Her gün konu hakkında yeni bir haber çıkıyor ve takip ettikçe temsil problemleri etrafında şekillenen tartışmalar daha da zenginleşerek büyüyor. Hepimizin senelerdir tanık olduğu cisgender oyuncuların transgender rollerinde yer alarak ünlerine ve başarılarına büyük katkılar ekledikleri filmleri oyuncuları ile birlikte hatırlayarak başlayalım ve sonra ardından şu soruyu soralım: Transgender oyuncuların “kendilerinden çok farklı bir karakterleri canlandırarak” ünlerine ve başarılarına büyük katkılar sağladıkları filmler nerede? Üç oyuncuyu ve filmi Johansson benim yerime söylemiş, ben de hafızaları esnetmek için birkaç örnek daha ekleyeyim; fakat biliyoruz ki bu öyle saymakla bitecek bir şey değil. Boys Don’t Cry’daki rolüyle 2000’de En İyi Kadın Oyuncu Oscarı’nı alan Hilary Swank; The Danish Girl’deki rolüyle 2016’da En İyi Erkek Oyuncu Oscarı için aday olan Eddie Redmayne (yine de Oscar kazanan bir film oldu, En İyi Yardımcı Kadın Oyuncu Oscarı Alicia Vikander’ın olmuştu); Breakfast On Pluto’daki rolüyle 2006’da En İyi Erkek Oyuncu olarak Golden Globe’a aday gösterilen Cillian Murphy; Albert Nobbs’taki rolüyle 2012’de En İyi Kadın Oyuncu Oscarı’na ve Golden Globa’a aday olan Glenn Close; Milk’teki rolüyle En İyi Erkek Oyuncu Oscarı kazanan ve aynı rolüyle bir Golden Globe adaylığı bulunan Sean Penn; Zoolander 2’deki rolüyle Benedict Cumberbatch; The Amazing Spider-Man 2’deki rolüyle Andrew Garfield; 3 Generations’taki rolüyle Elle Fanning… Oyunculuğun gücüne her birimiz inanıyor olsak da istatistikler üzerinden konuşulduğunda çarkların ardında oturanların sanata bakışının hiç de saf sanat odaklı olmadığı, özellikle #MeToo kampanyasından sonra daha da iyi su yüzüne çıktı. Oynadıkları transgender karakterlerin gücüyle aldıkları “en iyi erkek” ve “en iyi kadın” başlıkları altında verilen ödüller bile ikilileştirilerek bölünen günümüz dünyasının bir başka sorunu. Tüm bu örneklerin yanı sıra bir cisgender karakteri oynamayı bırakın, transgender karakterleri oynama şanslarının bile (yukarıdaki örnekler takip edilerek anlaşılabilir) pek mümkün olmadığı ana akım sinema ve televizyon dünyasında, elbette Scarlett Johansson’ın rolü kabulü üzerine birçok tartışma çıktı.

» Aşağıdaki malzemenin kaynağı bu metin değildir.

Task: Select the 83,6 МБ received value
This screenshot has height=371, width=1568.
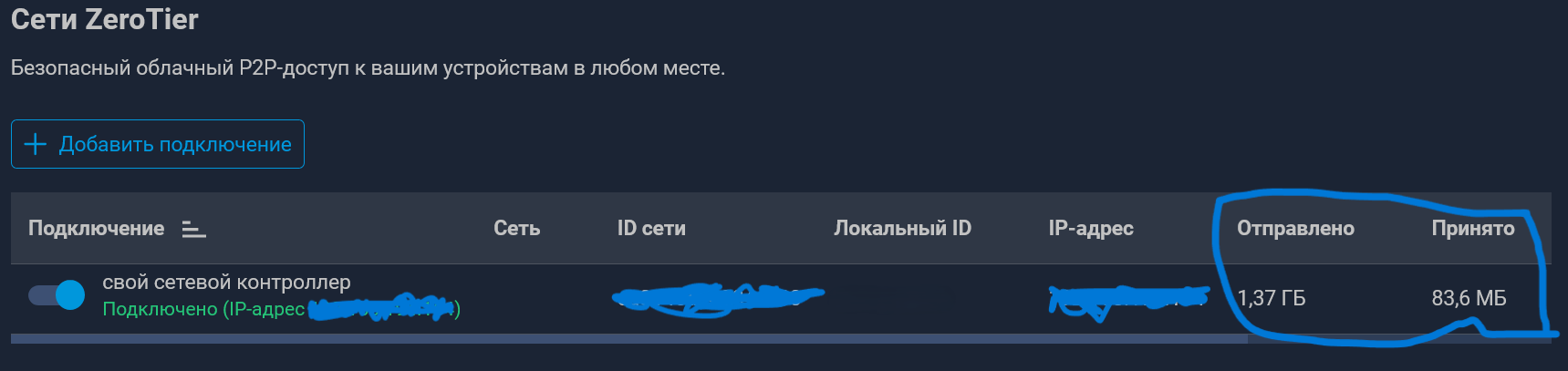Action: pos(1469,298)
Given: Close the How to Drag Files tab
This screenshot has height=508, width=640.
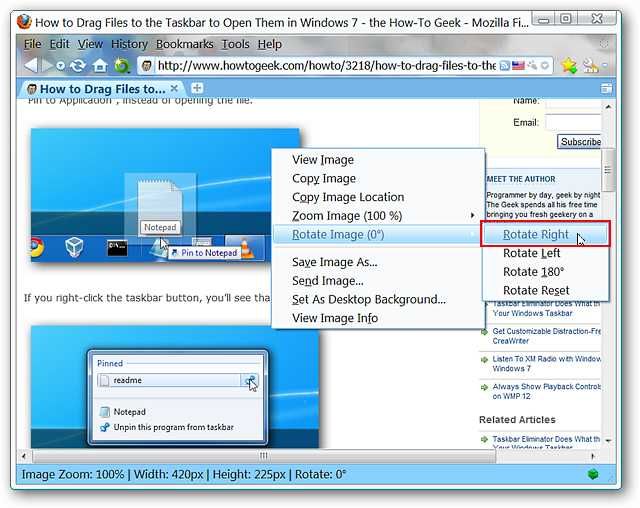Looking at the screenshot, I should (174, 88).
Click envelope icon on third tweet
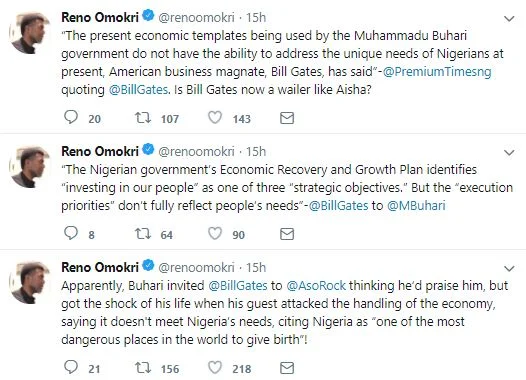The image size is (526, 380). pyautogui.click(x=287, y=368)
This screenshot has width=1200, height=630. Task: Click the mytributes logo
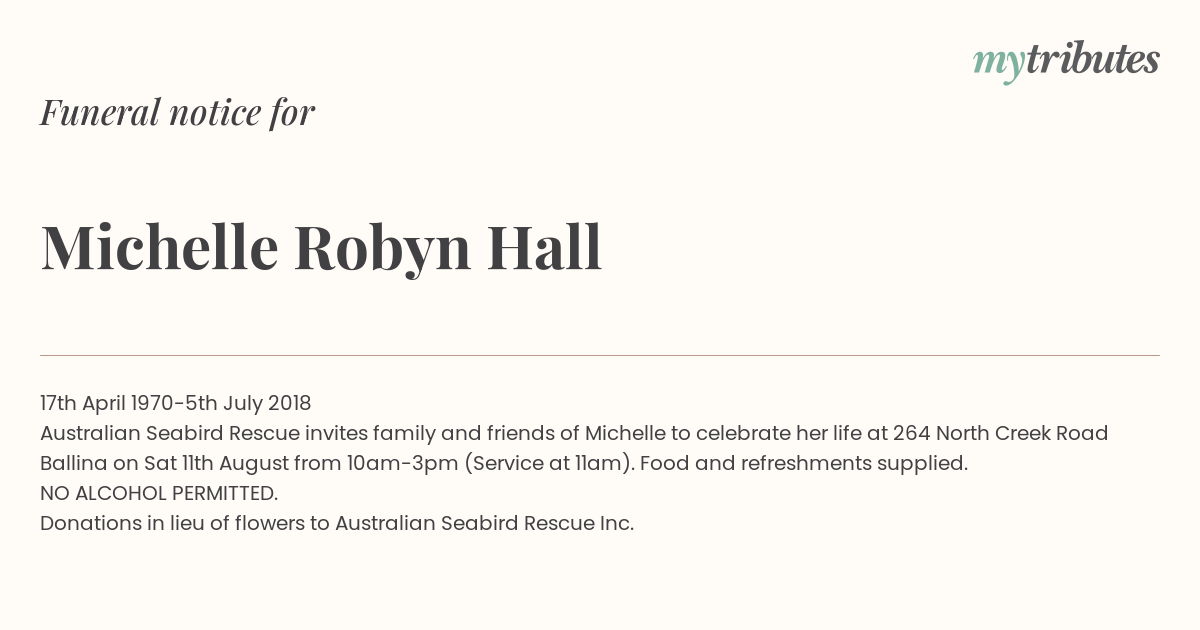[1066, 62]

Scarlett Johansson, oyunculuk yeteneklerini gösterebileceği “kendisinden çok farklı” bir karakteri, doğal olarak işini ne kadar iyi yaptığını gösterebilmek için kabul etmişti (ki filmin Akademi Ödülleri’nde kendisine Oscar kazandırma olasılığı çok yüksekti). Neden “kendisinden çok farklı”ydı? O halde biraz Dante ‘Tex’ Gill’i tanıyalım.

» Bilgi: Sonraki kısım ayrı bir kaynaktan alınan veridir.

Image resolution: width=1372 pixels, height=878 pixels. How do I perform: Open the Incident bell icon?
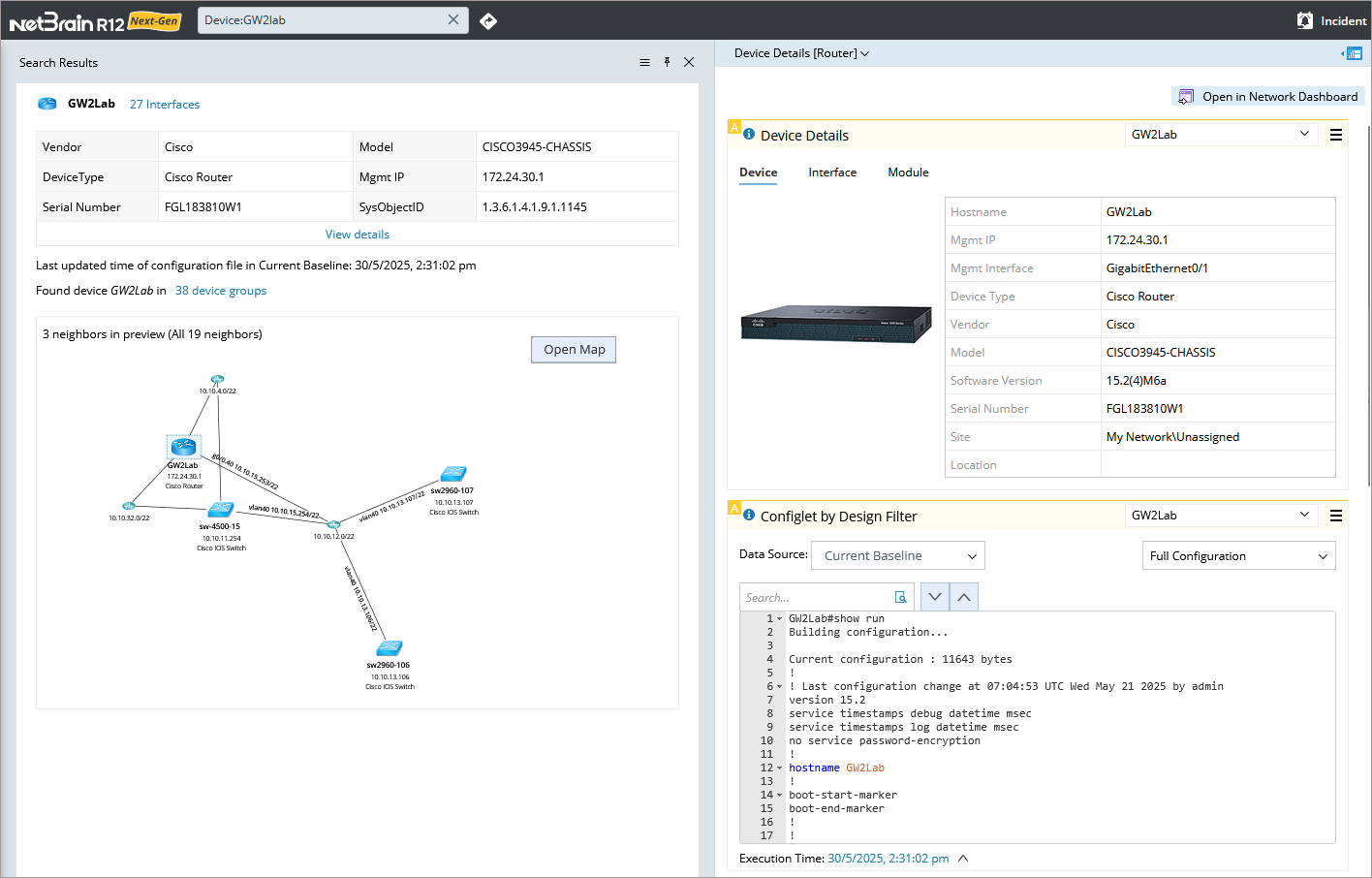click(x=1305, y=20)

Bay Gill (Mr. Gill) (kendisine bu şekilde seslenilmesini istermiş) kendini oldukça zor koşullarda var etmeyi başarmış biri. 1970’lerin Pittsburgh Pennsylvania’sında suç imparatorluğunun kontrolünü ele geçirmeden önce, 1950’lerin sonuna kadar Pittsburgh’da nalbant olarak çalışmış ve çevresi tarafından “erkek olarak yaşayan bir lezbiyen” olarak tanımlanmış. Cynthia Bruno ile ciddi bir ilişkileri olmuş. Masaj salonlarında çalışarak kanser olan annesine yardım etmiş; fakat annesini 1973 yılında kaybetmiş. Bebek mobilyaları satan bir mağazada çalışmış, ardından donmuş yiyecekler satan bir dükkanda çalışırken dükkanın önünde çalışan seks işçilerinin dünyasını tanıma fırsatı bulmuş. Yeraltı dünyasının gey topluluklarının da yardımıyla kurduğu imparatorluk hızlıca büyümüş. Her yıl binlerce dolar elde eden Bay Gill yeniden cinsiyet atama operasyonu için sürece başlamış ve bir yandan da dünyayı dolaşarak en ünlü restaurantlarda yemek yiyip en nadir hayvanları sahiplenmiş. Genelevlerinde çalışmakta olan en favori seks işçilerini nadir taş ve mücevherlerle donatmış. Fakat çalışanlarından biri herhangi bir konuda yalan söylüyorsa da onları yalan makinesi testinden geçirirmiş.

(Dante ‘Tex’ Gill ve Miami’de evlendiği eşi Cnythia Bruno Gill)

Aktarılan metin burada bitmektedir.